"Token could not be decoded or is missing in DB"

Help
,
1

I recently updated auth0-spa-js. Since then a problem occurs with the following two symptoms.

Symptom 1: Calls to auth0.getTokenSilently() now seem to throw an exception some of the time (perhaps after 1 hour of inactivity?). I can mitigate this by catching the exception and calling auth0.loginWithRedirect().

Symptom 2: I see lots of “Token could not be decoded or is missing in DB” error logs in auth0 monitoring.

Refresh Token Exchange - fertft Events "Token could not be decoded or is missing in DB" indicates this is caused by reuse of a refresh token, which seems to be entirely handled in the library itself.

Is this a bug or am I doing something wrong?

Here’s the gist of how I’m using the lib.

authClient = new Auth0Client({
  clientId: CLIENT_ID,
  domain: DOMAIN,
  authorizationParams: {
    redirect_uri: redirectUri,
    audience: AUDIENCE
  },
  cacheLocation: "localstorage",
  useRefreshTokens: true,
});

authClient.checkSession()

// other code

function callAPI(endpoint, config = {}) {
  let token = undefined;
  try {
    token = await authClient.getTokenSilently();
  } catch (error) {
    console.error('Token retrieval failed:', error);
    await authClient.loginWithRedirect(); // <-- New to mitigate recent issue
  }

  // call some api endpoint with the token
}
3

Hi @tom27,

Welcome to the Auth0 Community!

For the first symptom, the token is expiring in 1 hour because you have set your API’s Token Expiration and Token Expiration for Browser Flows to 1 hour (3600 seconds). This will cause you to see the Login Required error and require reauthentication to get a new valid access token. Please refer to our Change access_token Expiration Time knowledge article.
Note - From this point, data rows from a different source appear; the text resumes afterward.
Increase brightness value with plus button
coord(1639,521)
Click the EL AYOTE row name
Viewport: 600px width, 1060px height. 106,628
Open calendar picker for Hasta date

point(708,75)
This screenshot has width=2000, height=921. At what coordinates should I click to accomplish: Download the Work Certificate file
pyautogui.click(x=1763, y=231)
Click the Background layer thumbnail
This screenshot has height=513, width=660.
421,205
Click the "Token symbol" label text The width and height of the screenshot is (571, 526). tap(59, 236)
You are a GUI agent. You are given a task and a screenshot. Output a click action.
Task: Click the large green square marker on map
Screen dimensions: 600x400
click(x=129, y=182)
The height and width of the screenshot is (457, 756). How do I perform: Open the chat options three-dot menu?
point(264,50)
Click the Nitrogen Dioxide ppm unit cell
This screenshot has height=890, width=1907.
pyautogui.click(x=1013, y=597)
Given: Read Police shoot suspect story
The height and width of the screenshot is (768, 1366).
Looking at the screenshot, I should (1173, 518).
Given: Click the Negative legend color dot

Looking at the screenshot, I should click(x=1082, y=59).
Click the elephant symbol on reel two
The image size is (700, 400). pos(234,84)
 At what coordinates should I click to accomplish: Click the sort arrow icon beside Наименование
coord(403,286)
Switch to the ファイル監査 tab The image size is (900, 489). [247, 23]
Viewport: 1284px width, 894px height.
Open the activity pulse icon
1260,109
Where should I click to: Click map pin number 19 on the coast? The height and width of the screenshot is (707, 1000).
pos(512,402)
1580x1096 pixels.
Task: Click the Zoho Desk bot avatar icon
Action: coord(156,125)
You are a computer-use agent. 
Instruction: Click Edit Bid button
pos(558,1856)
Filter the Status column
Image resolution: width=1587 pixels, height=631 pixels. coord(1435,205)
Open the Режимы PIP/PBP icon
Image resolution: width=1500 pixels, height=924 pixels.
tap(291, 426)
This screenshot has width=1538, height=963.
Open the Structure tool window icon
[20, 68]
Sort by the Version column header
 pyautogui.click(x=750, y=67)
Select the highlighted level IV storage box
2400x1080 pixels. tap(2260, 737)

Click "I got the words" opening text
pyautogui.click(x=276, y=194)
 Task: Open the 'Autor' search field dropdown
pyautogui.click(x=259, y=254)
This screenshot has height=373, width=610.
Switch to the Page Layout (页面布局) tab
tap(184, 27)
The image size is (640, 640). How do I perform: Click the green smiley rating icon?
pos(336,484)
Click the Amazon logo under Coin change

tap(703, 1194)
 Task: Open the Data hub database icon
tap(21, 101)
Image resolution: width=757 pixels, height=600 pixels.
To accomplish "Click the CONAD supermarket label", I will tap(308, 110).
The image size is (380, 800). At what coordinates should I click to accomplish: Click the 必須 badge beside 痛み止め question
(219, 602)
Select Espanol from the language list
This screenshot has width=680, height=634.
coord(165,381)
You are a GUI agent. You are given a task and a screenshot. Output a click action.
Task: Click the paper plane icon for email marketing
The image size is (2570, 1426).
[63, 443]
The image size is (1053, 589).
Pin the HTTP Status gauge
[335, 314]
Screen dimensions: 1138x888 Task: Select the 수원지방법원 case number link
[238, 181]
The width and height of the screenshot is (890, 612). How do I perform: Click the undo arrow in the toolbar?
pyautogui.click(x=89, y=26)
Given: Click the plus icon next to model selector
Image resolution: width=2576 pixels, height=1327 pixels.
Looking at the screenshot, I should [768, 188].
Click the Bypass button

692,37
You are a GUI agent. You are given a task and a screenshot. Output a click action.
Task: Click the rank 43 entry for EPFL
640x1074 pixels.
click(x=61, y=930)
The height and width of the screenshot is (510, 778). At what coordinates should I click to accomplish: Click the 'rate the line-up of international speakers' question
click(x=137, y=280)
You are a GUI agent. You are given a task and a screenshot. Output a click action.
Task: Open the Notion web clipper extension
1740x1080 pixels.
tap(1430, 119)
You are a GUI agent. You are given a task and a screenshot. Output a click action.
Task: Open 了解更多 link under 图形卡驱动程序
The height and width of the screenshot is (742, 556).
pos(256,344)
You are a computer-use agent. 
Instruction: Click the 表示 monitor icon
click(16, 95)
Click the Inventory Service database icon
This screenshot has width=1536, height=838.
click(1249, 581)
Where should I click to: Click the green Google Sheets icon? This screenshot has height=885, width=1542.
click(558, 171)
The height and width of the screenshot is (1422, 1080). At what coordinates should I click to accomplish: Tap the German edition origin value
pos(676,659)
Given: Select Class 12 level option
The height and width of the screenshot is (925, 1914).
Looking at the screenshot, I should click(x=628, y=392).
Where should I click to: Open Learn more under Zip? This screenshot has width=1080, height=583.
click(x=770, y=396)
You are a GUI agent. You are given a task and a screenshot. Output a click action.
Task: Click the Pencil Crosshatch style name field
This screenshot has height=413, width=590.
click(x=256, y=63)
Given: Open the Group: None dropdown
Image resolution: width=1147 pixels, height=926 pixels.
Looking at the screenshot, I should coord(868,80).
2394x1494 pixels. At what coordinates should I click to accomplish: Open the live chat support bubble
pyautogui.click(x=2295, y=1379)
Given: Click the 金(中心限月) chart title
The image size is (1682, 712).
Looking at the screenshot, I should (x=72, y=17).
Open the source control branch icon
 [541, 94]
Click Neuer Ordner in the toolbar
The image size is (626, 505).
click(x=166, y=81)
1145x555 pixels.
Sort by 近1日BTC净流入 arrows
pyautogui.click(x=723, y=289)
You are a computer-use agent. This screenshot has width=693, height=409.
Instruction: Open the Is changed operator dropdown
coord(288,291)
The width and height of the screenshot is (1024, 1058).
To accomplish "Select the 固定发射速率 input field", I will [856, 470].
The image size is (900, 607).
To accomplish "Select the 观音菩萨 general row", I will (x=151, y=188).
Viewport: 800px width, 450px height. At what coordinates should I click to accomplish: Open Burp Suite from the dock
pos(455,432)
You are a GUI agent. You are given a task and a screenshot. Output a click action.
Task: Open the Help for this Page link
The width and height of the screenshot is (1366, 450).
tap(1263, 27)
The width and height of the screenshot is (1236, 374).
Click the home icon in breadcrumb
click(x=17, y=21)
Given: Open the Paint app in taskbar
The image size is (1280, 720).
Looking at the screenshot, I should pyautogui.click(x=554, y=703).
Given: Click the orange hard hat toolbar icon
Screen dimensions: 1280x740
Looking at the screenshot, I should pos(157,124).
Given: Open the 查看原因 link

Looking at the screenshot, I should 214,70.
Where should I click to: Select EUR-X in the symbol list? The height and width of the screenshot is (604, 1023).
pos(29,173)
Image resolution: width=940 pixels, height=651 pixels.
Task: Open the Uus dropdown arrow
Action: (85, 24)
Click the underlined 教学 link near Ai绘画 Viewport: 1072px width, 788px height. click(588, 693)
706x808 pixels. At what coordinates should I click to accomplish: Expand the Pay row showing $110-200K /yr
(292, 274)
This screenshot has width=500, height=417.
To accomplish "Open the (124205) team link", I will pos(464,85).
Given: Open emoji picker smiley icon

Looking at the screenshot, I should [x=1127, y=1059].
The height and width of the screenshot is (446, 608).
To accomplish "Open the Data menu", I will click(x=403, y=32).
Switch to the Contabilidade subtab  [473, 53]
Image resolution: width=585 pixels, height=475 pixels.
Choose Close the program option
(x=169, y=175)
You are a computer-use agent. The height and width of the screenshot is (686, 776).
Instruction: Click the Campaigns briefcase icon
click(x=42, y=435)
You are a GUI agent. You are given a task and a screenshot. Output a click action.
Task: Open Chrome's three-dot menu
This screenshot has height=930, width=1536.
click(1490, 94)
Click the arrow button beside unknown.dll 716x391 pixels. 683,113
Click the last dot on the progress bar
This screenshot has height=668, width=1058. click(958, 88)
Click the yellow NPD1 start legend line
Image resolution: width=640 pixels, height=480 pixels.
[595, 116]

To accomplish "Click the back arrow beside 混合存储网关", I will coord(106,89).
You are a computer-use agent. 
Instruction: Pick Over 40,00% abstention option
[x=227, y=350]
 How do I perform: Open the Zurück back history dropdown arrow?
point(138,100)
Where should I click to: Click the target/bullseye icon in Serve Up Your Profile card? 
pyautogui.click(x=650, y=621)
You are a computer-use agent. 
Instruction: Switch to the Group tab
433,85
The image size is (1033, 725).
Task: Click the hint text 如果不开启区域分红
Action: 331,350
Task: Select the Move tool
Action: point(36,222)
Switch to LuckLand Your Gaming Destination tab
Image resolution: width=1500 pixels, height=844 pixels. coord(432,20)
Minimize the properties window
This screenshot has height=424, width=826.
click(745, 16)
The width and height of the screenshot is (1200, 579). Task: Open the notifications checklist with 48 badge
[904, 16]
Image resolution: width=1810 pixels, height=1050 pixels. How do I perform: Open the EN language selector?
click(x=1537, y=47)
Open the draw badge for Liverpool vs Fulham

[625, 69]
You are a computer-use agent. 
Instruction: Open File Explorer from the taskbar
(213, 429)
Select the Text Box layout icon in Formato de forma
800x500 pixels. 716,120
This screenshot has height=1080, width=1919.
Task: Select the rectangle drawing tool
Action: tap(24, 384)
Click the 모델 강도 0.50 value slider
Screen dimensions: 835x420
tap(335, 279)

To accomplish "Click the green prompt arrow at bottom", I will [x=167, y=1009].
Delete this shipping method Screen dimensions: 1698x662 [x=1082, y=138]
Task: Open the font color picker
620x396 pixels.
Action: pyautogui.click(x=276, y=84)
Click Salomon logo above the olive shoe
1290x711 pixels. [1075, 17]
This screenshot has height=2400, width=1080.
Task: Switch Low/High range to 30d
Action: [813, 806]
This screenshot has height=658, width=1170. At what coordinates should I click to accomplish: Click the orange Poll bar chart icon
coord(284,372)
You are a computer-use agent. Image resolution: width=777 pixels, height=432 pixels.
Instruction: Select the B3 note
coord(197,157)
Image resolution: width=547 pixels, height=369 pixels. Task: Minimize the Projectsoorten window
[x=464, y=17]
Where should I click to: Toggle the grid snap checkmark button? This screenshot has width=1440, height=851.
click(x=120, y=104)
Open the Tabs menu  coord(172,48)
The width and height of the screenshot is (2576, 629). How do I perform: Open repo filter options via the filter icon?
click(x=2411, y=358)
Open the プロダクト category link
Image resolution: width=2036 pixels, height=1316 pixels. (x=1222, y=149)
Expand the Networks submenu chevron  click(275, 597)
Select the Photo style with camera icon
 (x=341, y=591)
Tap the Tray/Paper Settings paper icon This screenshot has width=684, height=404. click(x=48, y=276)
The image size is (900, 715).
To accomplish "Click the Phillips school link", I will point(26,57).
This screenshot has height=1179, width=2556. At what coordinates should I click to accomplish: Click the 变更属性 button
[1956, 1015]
As for the second symptom, it seems to be happening because it failed to exchange a refresh token for an access token. In this situation, you must ensure you are not reusing your refresh tokens when you have refresh token rotation enabled. You must use a new refresh token that was issued after getting a new access token and refresh token. (Reference: Use Refresh Token Rotation)

Thanks,
Rueben

4

It looks like this code is where the API call for refresh tokens is happening. It also looks like it’s intended to be called multiple times concurrently. It has an optimization to avoid latency on a cache call, perhaps I’m running into that?